May Day: flowers on the door, or a distress signal?


                                     
                                          May is a very interesting month. 



For Catholics, 
it's the month to honor the Virgin Mary.

For Pagans, it's the month of the Goddess, and the holiday Beltane
It is also the month for May baskets, 
                                                                     
Maypoles, 





                                             Mother's Day, 


              And Saving the whales.

                            But amidst all those happy inferences, 
                                 Mayday is also a distress signal!


Mayday, mayday, mayday
Mayday is an emergency procedure word used internationally as a distress signal in voice procedure radio communications. It derives from the French venez m'aider, meaning "come help me".

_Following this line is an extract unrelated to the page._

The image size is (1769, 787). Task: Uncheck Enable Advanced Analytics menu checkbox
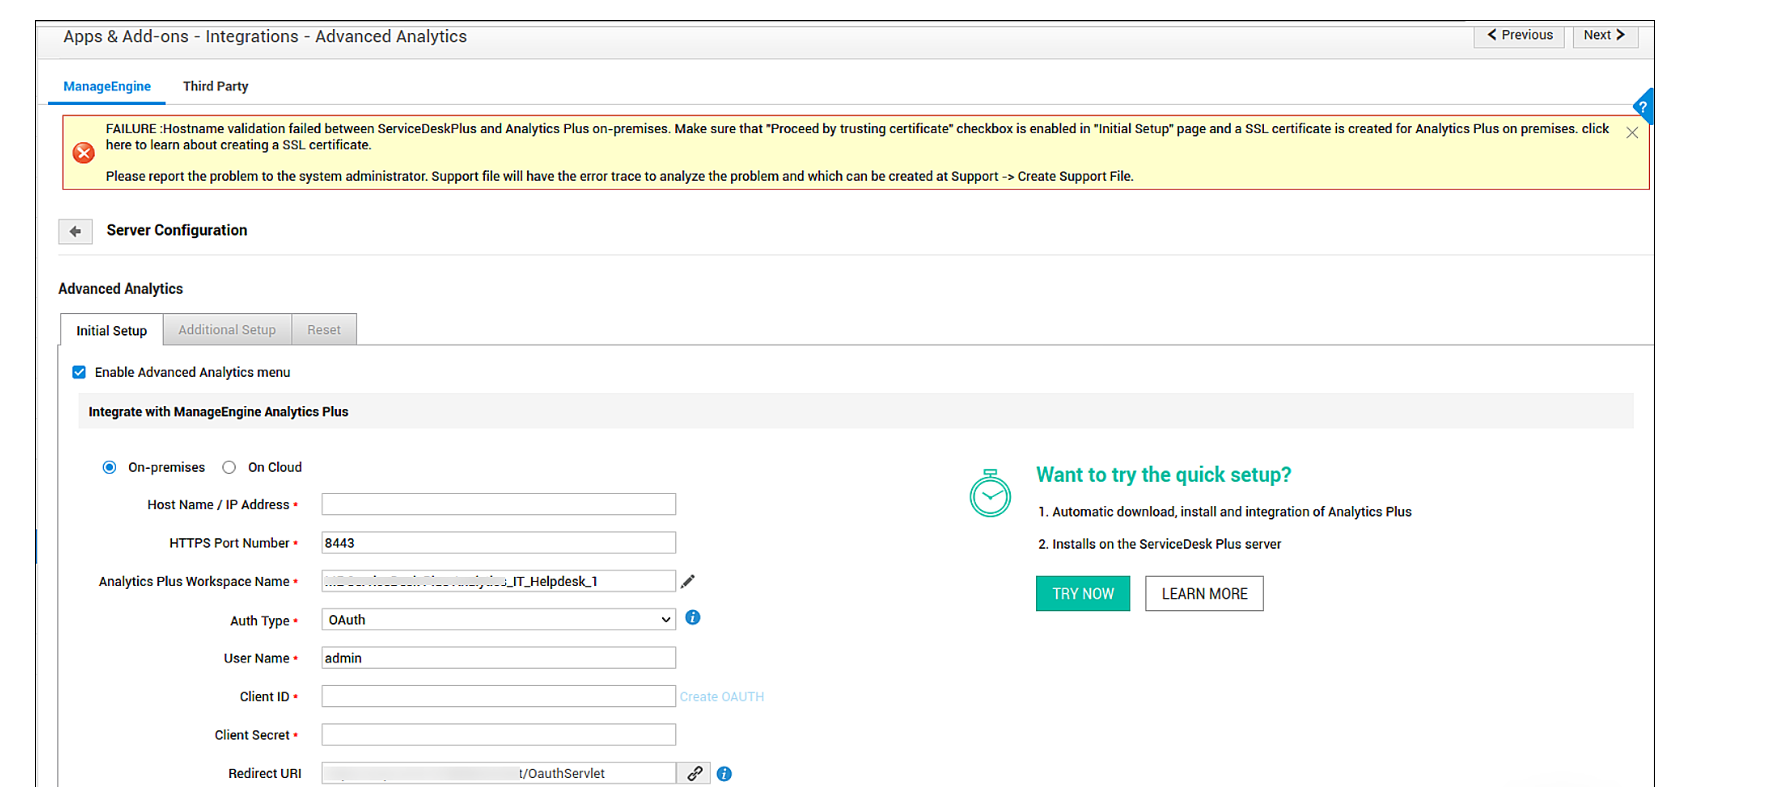[x=79, y=372]
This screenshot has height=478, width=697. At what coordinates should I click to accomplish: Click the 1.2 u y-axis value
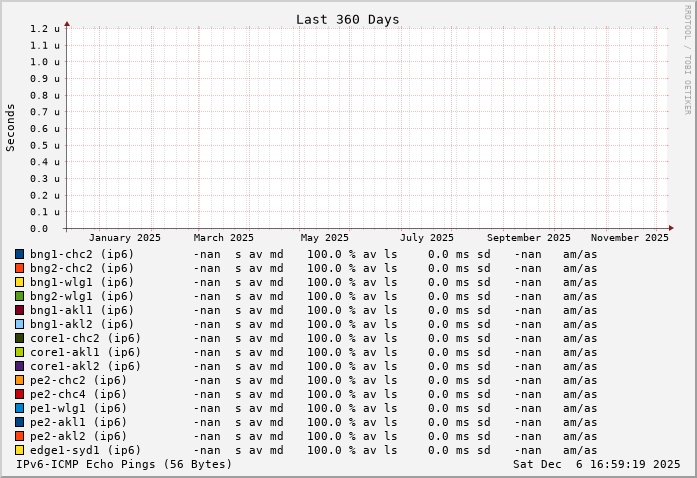pyautogui.click(x=45, y=28)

It is used to signal a life-threatening emergency primarily by mariners and aviators but in some countries local organizations such as police forces, firefighters, and transportation organizations may also use the term. The call is always given three times in a row ("Mayday Mayday Mayday") to prevent mistaking it for some similar-sounding phrase under noisy conditions, and to distinguish an actual Mayday call from a message about a Mayday call.

The Mayday call sign was originated in 1923 by Frederick Stanley Mockford (1897–1962). A senior radio officer at Croydon Airport in London, Mockford was asked to think of a word that would indicate distress and would easily be understood by all pilots and ground staff in an emergency. Since much of the traffic at the time was between Croydon and Le Bourget Airport in Paris, he proposed the word "Mayday" from the French m’aider, as mentioned above, which means "come help me." 


     Making a hoax mayday call is a criminal act in many countries because of the danger to the rescuers' lives that a search-and-rescue operation can create, the potential for real emergencies elsewhere, as well as the very high costs of such rescue efforts. 



For example, making a false distress call in the United States is a federal crime carrying sanctions of up to six years imprisonment, and a fine of $250,000. The coast guard can be contacted in situations that are not emergencies (out of fuel, etc.) by calling "Coastguard, Coastguard, Coastguard, this is (name of vessel)", on VHF channel 16. In many countries special training and a license are required to use a mobile radio transmitter legally, although anyone may legally use one to summon help in a real emergency.

That's all for now...
                             Wishing you baskets of flowers, 
             and never having to use Mayday,Mayday, Mayday.